4. The device of claim 1 , comprising a grading network coupled across each switch set.
5. The device of claim 4 , wherein the grading network is coupled to a point upstream of the plurality of switch sets, and to a point downstream of the plurality of switch sets, and to points between each adjacent pair of switch sets.
6. The device of claim 5 , wherein the grading network includes a resistor, a capacitor and a varistor coupled in parallel with each switch set.
7. The device of claim 1 , wherein a line-side diode and a load-side diode are coupled between the control circuit and respectively, a point on a line-side and a point on a load-side of the switch sets, wherein the control circuit is configured to forward bias the line-side diode and the load-side diode.
8. The device of claim 7 , wherein the line-side diode and the load-side diode have a higher current rating than the intermediate diodes.
9. The device of claim 7 , wherein each of the line-side diode and the load-side diode comprises a plurality of diodes electrically coupled in parallel to effectively form pairs of diodes having a higher current capacity than the intermediate diodes.
10. The device of claim 9 , wherein each diode of the parallel coupled diodes is substantially identical to each of the intermediate diodes.
11. The device of claim 1 , wherein the intermediate diodes further comprises series resistors.

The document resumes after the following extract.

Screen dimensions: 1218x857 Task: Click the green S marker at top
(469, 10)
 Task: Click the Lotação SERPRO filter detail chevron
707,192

12. The device of claim 1 , further comprising a pair of line-side diodes coupled between the control circuit and a point upstream of the plurality of switch sets.
13. The device of claim 1 , further comprising a pair of load-side diodes coupled between the control circuit and a point downstream of the plurality of switch sets.
14. A system comprising:
a switching circuitry comprising a micro-electromechanical system switch configured to switch the system from a first switching state to a second switching state;
a voltage draining circuitry coupled to the switching circuitry, wherein the voltage draining circuitry comprises at least one pair of diodes and is configured to drain a voltage at contacts of the switching circuitry, wherein the at least one pair of diodes comprises at least one of a line-side diode, a load-side diode, or an intermediate diode comprising a lower rating than the line-side diode or the load-side diode; and
a control circuitry coupled to the voltage draining circuitry, wherein the control circuitry is configured to supply a pulse signal, and wherein the pulse signal is applied to the voltage draining circuitry to initiate an operation of the switching circuitry.
15. The system of claim 14 , further comprising a grading network coupled in parallel with the switching circuitry, the grading network adapted to distribute uniform voltage across the switching circuitry.
16. The system of claim 14 , wherein the pulse signal is configured to forward bias the at least one pair of diodes.
17. The system of claim 15 , wherein the grading network further comprises at least one of a metal oxide varistor or a resistor.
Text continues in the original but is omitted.